:: Text excerpt ::
But many writers want the magic for selling a lot of books and frankly, that doesn’t exist. Huge success with such a subjective commodity is still, to an extent, trying to capture lighting in a bottle.
Ah, but we can improve our odds. First with, as mentioned, multiple good books. Then there is social media and building a platform.
Our Foundation Matters
The foundation for all goods and services (brands) is the relationship. Nothing sells without establishing, building and improving the relationship. Relationships take time, effort, energy, prayer and patience. They can take years to build and moments to destroy, so we must always value that relationship.
This is ALL commodities from restaurants to grocery stores to soap to shoes to electronics. Samsung was and is a strong brand, but how much damage did the Galaxy 7’s exploding battery do? Consumers no longer could trust the product so they lost faith in the brand.
The same goes for authors. One of the many reasons I love for authors to have a blog is that it is an excellent way to create a relationship and build trust. You guys come to this blog because you trust that you will be educated, enlightened and entertained. Over 1100 blogs and still going and still improving. You don’t come here and get frustrated with a sea of typos, poor grammar, etc.
I’ve worked hard to create a relationship. I give first. Yes I mention classes and my books, but no one is required to buy. But because I give first and often, no one is offended that I list a class because I am not just taking, taking, taking.
Same with social media. Those who follow me on Facebook know what to expect. Most of the time, I share funny memes or engage people in conversation. I comment on their stuff, “Nice dress!” “Love the new profile pic!” Small acts every day. Again giving.
So when I finally DO post something about a class or a book or a conference I already have a foundation. I have a base of people who know me and who hopefully enjoy my company and so when I “advertise” the response is more positive because, out of everything I post, the “taking part” is far less than the giving. Instead of….
:::
:: Data provided ::
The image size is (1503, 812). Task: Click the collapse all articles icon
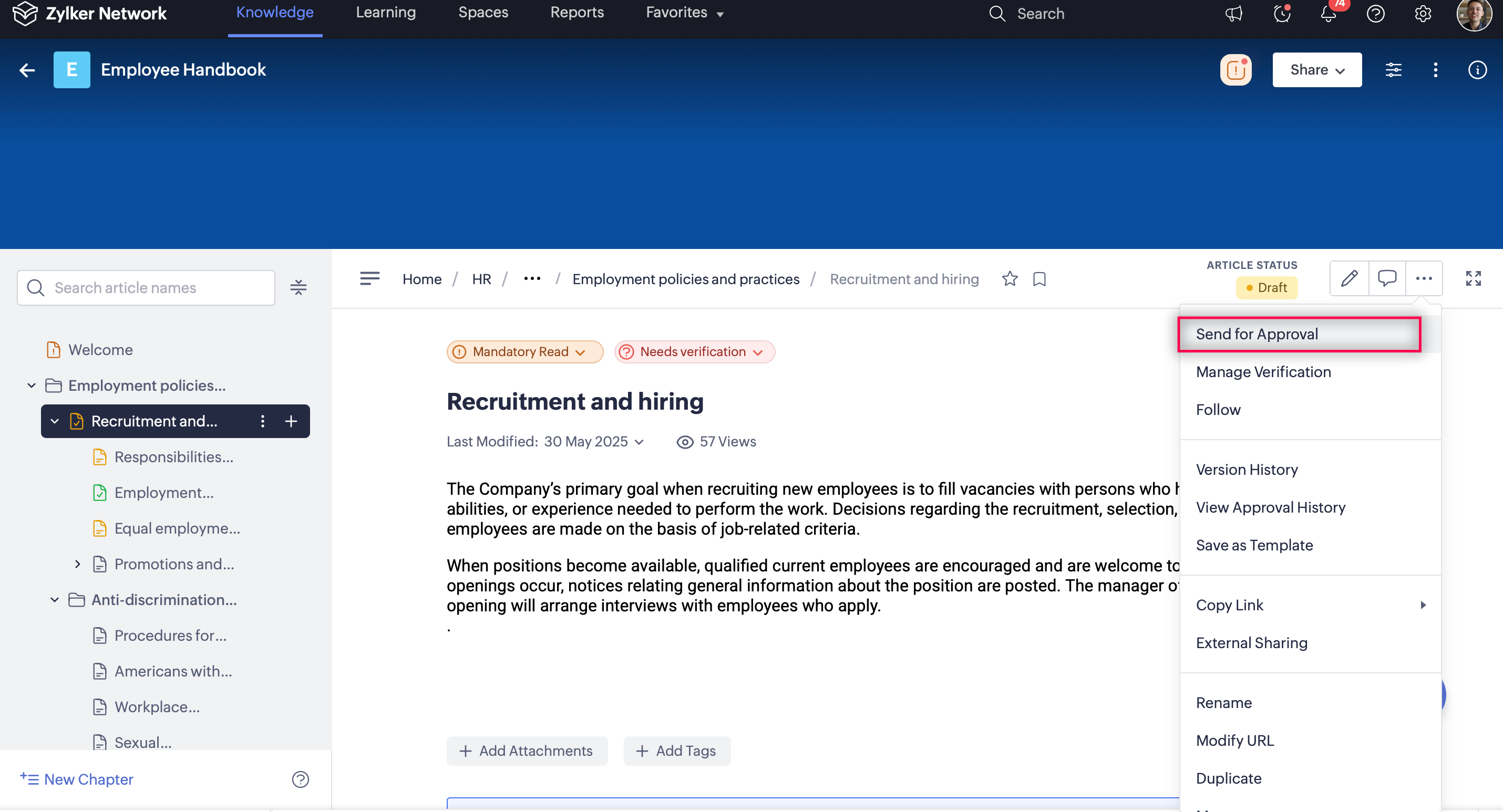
:::
◆ The tasks ◆
(A) Answer these questions about the blog post on author relationships, giving one answer per line and marking each as the question is marked:
(i) Which product's battery problem is cited as having damaged a strong brand?
(ii) How many blogs has the writer published so far?
(iii) What does the writer share most of the time on Facebook?
(B) Write the next part of the blog post on author relationships, picking up at its final words.

◆ Responses to the exercise ◆
(A)
(i) Samsung's Galaxy 7
(ii) Over 1100
(iii) Funny memes

(B)
Yet how many writers don’t want to be on Facebook, they don’t like Twitter and they only join to blast people with ads and free books and giveaways. They only get on their author page to talk about themselves, their signing, their event, their book. They don’t take five minutes to care about anyone else, but we’re all supposed to drop everything to serve them?
They don’t even give their time. Rather they cheat with automation, but they want MY time?
Sure. Right on that,
A Little Goes a LONG Way
The shocking thing is that we really don’t need to give all that much for it to matter.
For instance, if someone emails me with a question of a favor, and I recognize that name from comments on my blog, I will often move heaven and earth to help, and often for free. Yet, I can’t count the number of people who email me with a copy of their book for me to review or edit and they’ve never taken two seconds to say so much as hello.
So I am supposed to part with my money and 15 hours of time I don’t have?
Same on Facebook. They IM me to vote for their book or buy their book or for me to promote their book and they have never taken two seconds to so much as comment on a post, say hello or talk to me.
These people are TAKERS.
But the people who always post comments or share or promote me? Again, it is ridiculous the hoops I will jump through to help a giver.
Newsletters are the same deal. My email is absolutely flooded with lazy writers who paid some company to somehow get my email. 99% of newsletters instantly go in the trash, and in a way those newsletters offend me. This writer couldn’t take two minutes to talk to me to even see if I READ that genre? Oh, but they’re happy to take.
Ain’t nobody got time for that.
This is one of the reasons my book Rise of the Machines focuses so much on the day to day building of the brand and platform. Writers always assume I spend vast amounts of time on social media.
Aside from the blogs? I pop in randomly throughout the day for a few minutes and that’s it.
If we don’t have those small everyday actions that accumulate into a relationship of depth, then it is a craps shoot. Additionally it is a race to the bottom of who can give away the most stuff and for the cheapest or FREE. That is the price of wanting the fruits without the roots and perks without the works.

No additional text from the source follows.